--- START Document extract ---

My own contribution to being a road tester…..

As anyone who has been following this blog will know, I too am off on another expat journey very soon. When I started writing the Expat Partner’s Survival Guide, moving abroad again wasn’t actually a consideration. We thought we were done, settled in the UK for the foreseeable future. However, life happens and here we go again…

So during the last year of writing and editing the book, I started to pay a little bit more attention to what I – and my contributors – were saying. I started to realise that all this information was actually going to be really useful for myself and my family as well as for all my readers. And as we get closer to the time to leave, I have started taking sneaky peaks at some of the chapters – on taking children, in particular, as mine are such a different age and at such a different stage than they were last time.

I thought it would be fun to join my other road testers and chronicle my journey in the way that I hope they will be, one chapter at a time. So, here is my introduction and in a future post I will be discussing chapter one: Before You Go

First of all, could you tell me a bit about yourself, your family and your background?

I work from home in a part-time role managing a small independent journal called the International Journal of Birth and Parent Education, as well as spending quite a lot of my time marketing my book the Expat Partner’s Survival Guide. I have two children, both girls, aged seven and nine. We have previously lived as a family in Pakistan and St Lucia. Before that. I lived and worked all  over the world – including Jamaica, which is where I met my husband.

august 09 girls in the purple boat

Where do you live at the moment and where are you moving to? Why are you moving?

--- END Document extract ---
--- START Record set ---

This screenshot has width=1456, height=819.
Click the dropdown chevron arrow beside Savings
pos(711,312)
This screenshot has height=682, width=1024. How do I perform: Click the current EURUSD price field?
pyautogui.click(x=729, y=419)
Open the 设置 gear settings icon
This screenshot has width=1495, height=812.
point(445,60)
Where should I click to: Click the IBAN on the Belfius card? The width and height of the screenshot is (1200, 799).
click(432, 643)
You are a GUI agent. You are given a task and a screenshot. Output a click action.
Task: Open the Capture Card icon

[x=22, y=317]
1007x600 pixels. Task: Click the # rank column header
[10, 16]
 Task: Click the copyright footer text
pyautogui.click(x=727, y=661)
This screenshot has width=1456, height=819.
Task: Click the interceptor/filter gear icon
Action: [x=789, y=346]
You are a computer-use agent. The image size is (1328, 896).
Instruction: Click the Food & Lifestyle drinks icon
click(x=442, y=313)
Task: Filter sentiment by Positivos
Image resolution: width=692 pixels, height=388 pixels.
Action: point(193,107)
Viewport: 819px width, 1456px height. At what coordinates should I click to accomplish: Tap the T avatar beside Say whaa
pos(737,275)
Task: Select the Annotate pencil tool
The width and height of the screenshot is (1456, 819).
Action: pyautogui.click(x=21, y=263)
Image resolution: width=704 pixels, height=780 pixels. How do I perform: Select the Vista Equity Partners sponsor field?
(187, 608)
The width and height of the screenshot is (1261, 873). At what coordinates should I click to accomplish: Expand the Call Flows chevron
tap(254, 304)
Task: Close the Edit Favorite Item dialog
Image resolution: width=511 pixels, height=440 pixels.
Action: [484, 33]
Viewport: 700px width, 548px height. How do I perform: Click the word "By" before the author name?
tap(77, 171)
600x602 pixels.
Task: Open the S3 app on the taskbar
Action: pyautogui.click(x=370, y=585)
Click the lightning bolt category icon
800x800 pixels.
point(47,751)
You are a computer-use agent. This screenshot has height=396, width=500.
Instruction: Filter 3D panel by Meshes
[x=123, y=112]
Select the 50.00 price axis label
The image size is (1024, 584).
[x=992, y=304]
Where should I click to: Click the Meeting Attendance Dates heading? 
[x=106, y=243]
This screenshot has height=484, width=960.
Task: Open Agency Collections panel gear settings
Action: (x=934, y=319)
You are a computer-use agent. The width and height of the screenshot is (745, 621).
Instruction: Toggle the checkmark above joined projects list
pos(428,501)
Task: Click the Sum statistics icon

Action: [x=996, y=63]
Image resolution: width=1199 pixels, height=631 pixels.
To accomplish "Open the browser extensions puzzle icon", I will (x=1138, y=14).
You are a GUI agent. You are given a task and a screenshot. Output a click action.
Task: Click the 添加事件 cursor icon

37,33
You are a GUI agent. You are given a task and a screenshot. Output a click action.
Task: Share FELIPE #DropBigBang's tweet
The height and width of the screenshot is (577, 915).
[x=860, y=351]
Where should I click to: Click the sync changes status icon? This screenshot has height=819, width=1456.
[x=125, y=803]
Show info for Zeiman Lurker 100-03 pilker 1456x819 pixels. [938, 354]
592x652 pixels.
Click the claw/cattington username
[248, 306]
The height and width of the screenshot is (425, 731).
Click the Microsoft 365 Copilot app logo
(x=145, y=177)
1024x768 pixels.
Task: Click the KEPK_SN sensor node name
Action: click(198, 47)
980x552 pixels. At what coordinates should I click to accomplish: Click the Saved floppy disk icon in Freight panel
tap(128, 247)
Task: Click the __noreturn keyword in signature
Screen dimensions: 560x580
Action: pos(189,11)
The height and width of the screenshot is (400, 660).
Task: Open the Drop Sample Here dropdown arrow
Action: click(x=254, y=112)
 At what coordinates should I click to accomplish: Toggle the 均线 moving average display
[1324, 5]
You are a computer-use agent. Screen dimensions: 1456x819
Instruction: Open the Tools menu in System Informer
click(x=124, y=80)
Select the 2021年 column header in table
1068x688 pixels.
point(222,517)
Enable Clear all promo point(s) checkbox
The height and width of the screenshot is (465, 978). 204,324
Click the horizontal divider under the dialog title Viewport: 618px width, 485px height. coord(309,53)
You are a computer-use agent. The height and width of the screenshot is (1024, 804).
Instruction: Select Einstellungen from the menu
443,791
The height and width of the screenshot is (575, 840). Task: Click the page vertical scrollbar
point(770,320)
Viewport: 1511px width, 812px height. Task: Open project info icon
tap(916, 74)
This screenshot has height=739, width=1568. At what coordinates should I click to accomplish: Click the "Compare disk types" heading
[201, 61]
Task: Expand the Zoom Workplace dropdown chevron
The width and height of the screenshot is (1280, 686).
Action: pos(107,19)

--- END Record set ---

*Goals*.
1. In the blog post about moving abroad again, how old are the writer's two children?
2. Copy out the stretch of the records from their first line through the line containing "click(x=442, y=313)", with every line unchanged.
The blog post and the records are independent pieces of material.

*Solved tasks*.
1. Seven and nine.

2.
This screenshot has width=1456, height=819.
Click the dropdown chevron arrow beside Savings
pos(711,312)
This screenshot has height=682, width=1024. How do I perform: Click the current EURUSD price field?
pyautogui.click(x=729, y=419)
Open the 设置 gear settings icon
This screenshot has width=1495, height=812.
point(445,60)
Where should I click to: Click the IBAN on the Belfius card? The width and height of the screenshot is (1200, 799).
click(432, 643)
You are a GUI agent. You are given a task and a screenshot. Output a click action.
Task: Open the Capture Card icon

[x=22, y=317]
1007x600 pixels. Task: Click the # rank column header
[10, 16]
 Task: Click the copyright footer text
pyautogui.click(x=727, y=661)
This screenshot has width=1456, height=819.
Task: Click the interceptor/filter gear icon
Action: [x=789, y=346]
You are a computer-use agent. The image size is (1328, 896).
Instruction: Click the Food & Lifestyle drinks icon
click(x=442, y=313)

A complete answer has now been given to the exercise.